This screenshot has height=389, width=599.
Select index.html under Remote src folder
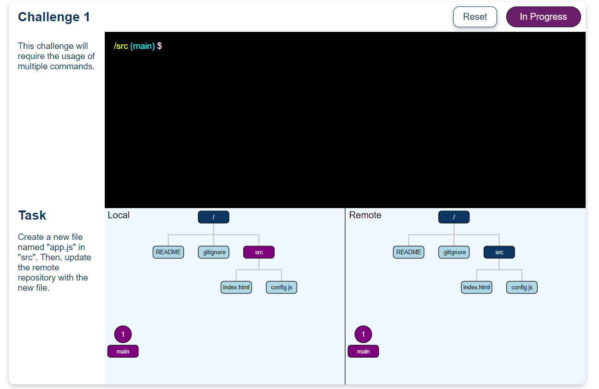[x=476, y=287]
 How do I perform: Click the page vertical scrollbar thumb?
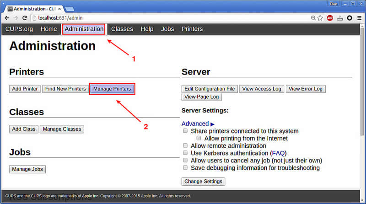point(362,81)
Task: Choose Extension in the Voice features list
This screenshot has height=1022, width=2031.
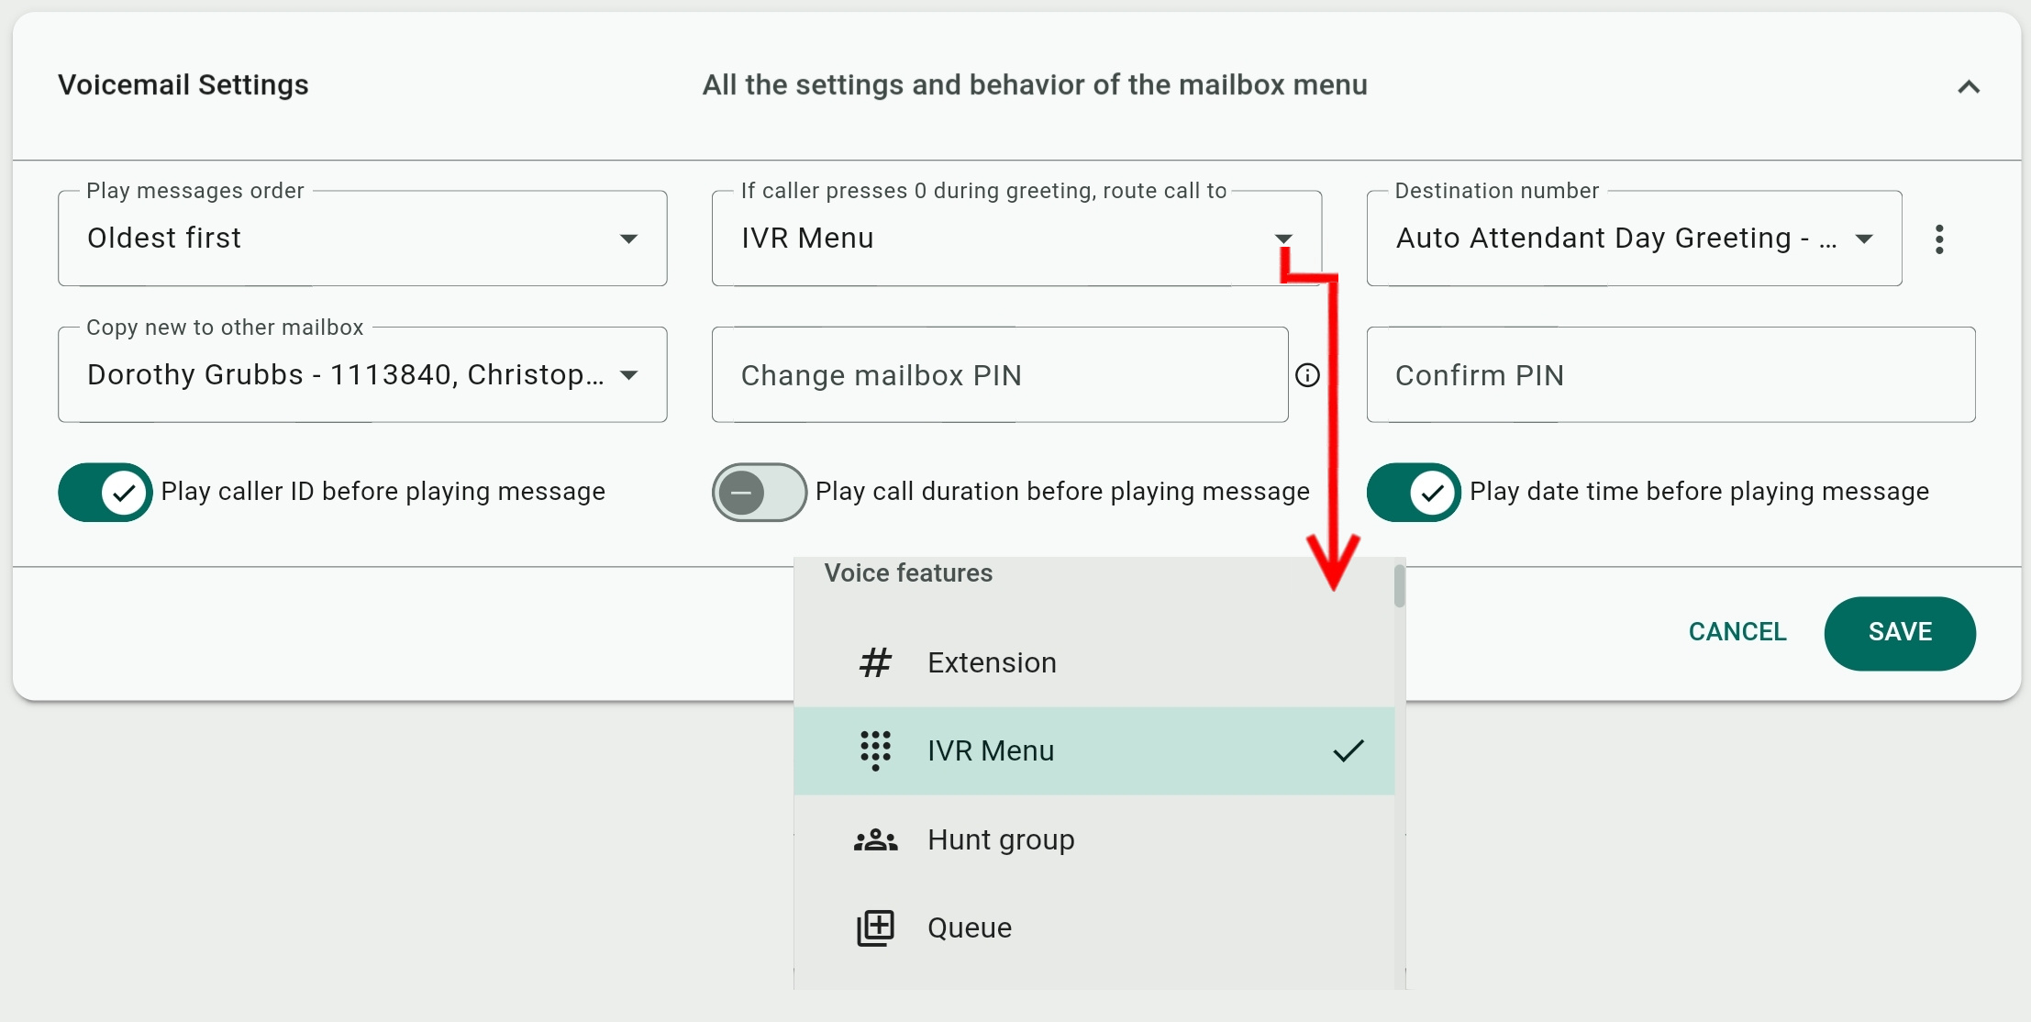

- - - - -

Goal: Rewrite the material above with every "screenshot" changed to "capture" and all other text kept the same. Leave the pictures out.

Solution for this exercise:
This capture has height=389, width=599.
Select index.html under Remote src folder
[x=476, y=287]
 How do I perform: Click the page vertical scrollbar thumb?
point(362,81)
Task: Choose Extension in the Voice features list
This capture has height=1022, width=2031.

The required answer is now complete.